Give back the records in their entirety, exactly.

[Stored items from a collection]

= Beginning of Section =

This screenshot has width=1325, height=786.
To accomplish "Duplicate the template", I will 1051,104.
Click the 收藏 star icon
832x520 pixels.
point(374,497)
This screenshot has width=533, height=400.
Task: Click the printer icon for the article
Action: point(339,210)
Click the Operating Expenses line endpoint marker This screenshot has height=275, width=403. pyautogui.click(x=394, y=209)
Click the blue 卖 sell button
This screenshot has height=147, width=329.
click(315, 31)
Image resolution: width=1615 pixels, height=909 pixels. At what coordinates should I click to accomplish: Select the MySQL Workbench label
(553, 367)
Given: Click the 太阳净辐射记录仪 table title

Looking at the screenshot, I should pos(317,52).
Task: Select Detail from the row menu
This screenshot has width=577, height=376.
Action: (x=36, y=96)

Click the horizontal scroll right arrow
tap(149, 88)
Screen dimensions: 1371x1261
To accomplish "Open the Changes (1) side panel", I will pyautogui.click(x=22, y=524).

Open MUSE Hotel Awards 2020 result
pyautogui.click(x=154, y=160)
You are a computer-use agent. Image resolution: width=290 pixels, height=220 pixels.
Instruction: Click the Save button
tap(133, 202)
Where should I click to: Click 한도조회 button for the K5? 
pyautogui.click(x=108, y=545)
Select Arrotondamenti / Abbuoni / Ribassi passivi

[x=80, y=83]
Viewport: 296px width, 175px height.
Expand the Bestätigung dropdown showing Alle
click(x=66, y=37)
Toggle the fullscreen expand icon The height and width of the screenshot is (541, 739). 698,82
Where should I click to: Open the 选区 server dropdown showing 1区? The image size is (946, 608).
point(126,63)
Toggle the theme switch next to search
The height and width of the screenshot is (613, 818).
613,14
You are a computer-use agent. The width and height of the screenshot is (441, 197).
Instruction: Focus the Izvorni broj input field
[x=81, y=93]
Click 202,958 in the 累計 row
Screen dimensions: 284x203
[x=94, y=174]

= End of Section =

#### FINISHED EXERCISE
This screenshot has width=1325, height=786.
To accomplish "Duplicate the template", I will 1051,104.
Click the 收藏 star icon
832x520 pixels.
point(374,497)
This screenshot has width=533, height=400.
Task: Click the printer icon for the article
Action: point(339,210)
Click the Operating Expenses line endpoint marker This screenshot has height=275, width=403. pyautogui.click(x=394, y=209)
Click the blue 卖 sell button
This screenshot has height=147, width=329.
click(315, 31)
Image resolution: width=1615 pixels, height=909 pixels. At what coordinates should I click to accomplish: Select the MySQL Workbench label
(553, 367)
Given: Click the 太阳净辐射记录仪 table title

Looking at the screenshot, I should pos(317,52).
Task: Select Detail from the row menu
This screenshot has width=577, height=376.
Action: (x=36, y=96)

Click the horizontal scroll right arrow
tap(149, 88)
Screen dimensions: 1371x1261
To accomplish "Open the Changes (1) side panel", I will pyautogui.click(x=22, y=524).

Open MUSE Hotel Awards 2020 result
pyautogui.click(x=154, y=160)
You are a computer-use agent. Image resolution: width=290 pixels, height=220 pixels.
Instruction: Click the Save button
tap(133, 202)
Where should I click to: Click 한도조회 button for the K5? 
pyautogui.click(x=108, y=545)
Select Arrotondamenti / Abbuoni / Ribassi passivi

[x=80, y=83]
Viewport: 296px width, 175px height.
Expand the Bestätigung dropdown showing Alle
click(x=66, y=37)
Toggle the fullscreen expand icon The height and width of the screenshot is (541, 739). 698,82
Where should I click to: Open the 选区 server dropdown showing 1区? The image size is (946, 608).
point(126,63)
Toggle the theme switch next to search
The height and width of the screenshot is (613, 818).
613,14
You are a computer-use agent. The width and height of the screenshot is (441, 197).
Instruction: Focus the Izvorni broj input field
[x=81, y=93]
Click 202,958 in the 累計 row
Screen dimensions: 284x203
[x=94, y=174]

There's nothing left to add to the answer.